** Task **
Please copy the records below word for word, starting at the line that contains "Blog (336, 1872)" and stopping after the final line of the records.

*** Data shown

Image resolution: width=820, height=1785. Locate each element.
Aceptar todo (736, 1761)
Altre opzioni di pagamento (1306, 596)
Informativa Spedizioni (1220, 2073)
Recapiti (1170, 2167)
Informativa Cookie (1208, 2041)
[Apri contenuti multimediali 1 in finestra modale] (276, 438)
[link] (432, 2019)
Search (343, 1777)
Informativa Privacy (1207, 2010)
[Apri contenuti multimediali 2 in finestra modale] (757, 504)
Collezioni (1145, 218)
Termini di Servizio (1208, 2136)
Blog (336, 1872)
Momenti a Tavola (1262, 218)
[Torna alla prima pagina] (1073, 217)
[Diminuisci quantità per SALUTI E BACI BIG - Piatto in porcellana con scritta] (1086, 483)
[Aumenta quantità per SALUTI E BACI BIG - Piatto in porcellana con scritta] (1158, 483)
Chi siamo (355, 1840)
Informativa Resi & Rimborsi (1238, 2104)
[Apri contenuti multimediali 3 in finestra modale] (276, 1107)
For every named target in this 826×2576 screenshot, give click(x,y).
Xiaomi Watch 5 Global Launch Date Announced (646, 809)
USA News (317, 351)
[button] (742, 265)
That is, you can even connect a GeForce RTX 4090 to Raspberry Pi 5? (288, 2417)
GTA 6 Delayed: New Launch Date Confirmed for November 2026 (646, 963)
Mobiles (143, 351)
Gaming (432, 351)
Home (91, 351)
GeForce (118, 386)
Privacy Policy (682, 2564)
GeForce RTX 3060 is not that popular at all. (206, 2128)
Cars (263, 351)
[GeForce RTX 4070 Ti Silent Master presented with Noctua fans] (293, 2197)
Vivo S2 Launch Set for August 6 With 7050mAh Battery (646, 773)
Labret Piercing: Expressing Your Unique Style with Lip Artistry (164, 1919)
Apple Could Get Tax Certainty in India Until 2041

******

** Output for this exercise **
Blog (336, 1872)
Momenti a Tavola (1262, 218)
[Torna alla prima pagina] (1073, 217)
[Diminuisci quantità per SALUTI E BACI BIG - Piatto in porcellana con scritta] (1086, 483)
[Aumenta quantità per SALUTI E BACI BIG - Piatto in porcellana con scritta] (1158, 483)
Chi siamo (355, 1840)
Informativa Resi & Rimborsi (1238, 2104)
[Apri contenuti multimediali 3 in finestra modale] (276, 1107)
For every named target in this 826×2576 screenshot, give click(x,y).
Xiaomi Watch 5 Global Launch Date Announced (646, 809)
USA News (317, 351)
[button] (742, 265)
That is, you can even connect a GeForce RTX 4090 to Raspberry Pi 5? (288, 2417)
GTA 6 Delayed: New Launch Date Confirmed for November 2026 (646, 963)
Mobiles (143, 351)
Gaming (432, 351)
Home (91, 351)
GeForce (118, 386)
Privacy Policy (682, 2564)
GeForce RTX 3060 is not that popular at all. (206, 2128)
Cars (263, 351)
[GeForce RTX 4070 Ti Silent Master presented with Noctua fans] (293, 2197)
Vivo S2 Launch Set for August 6 With 7050mAh Battery (646, 773)
Labret Piercing: Expressing Your Unique Style with Lip Artistry (164, 1919)
Apple Could Get Tax Certainty in India Until 2041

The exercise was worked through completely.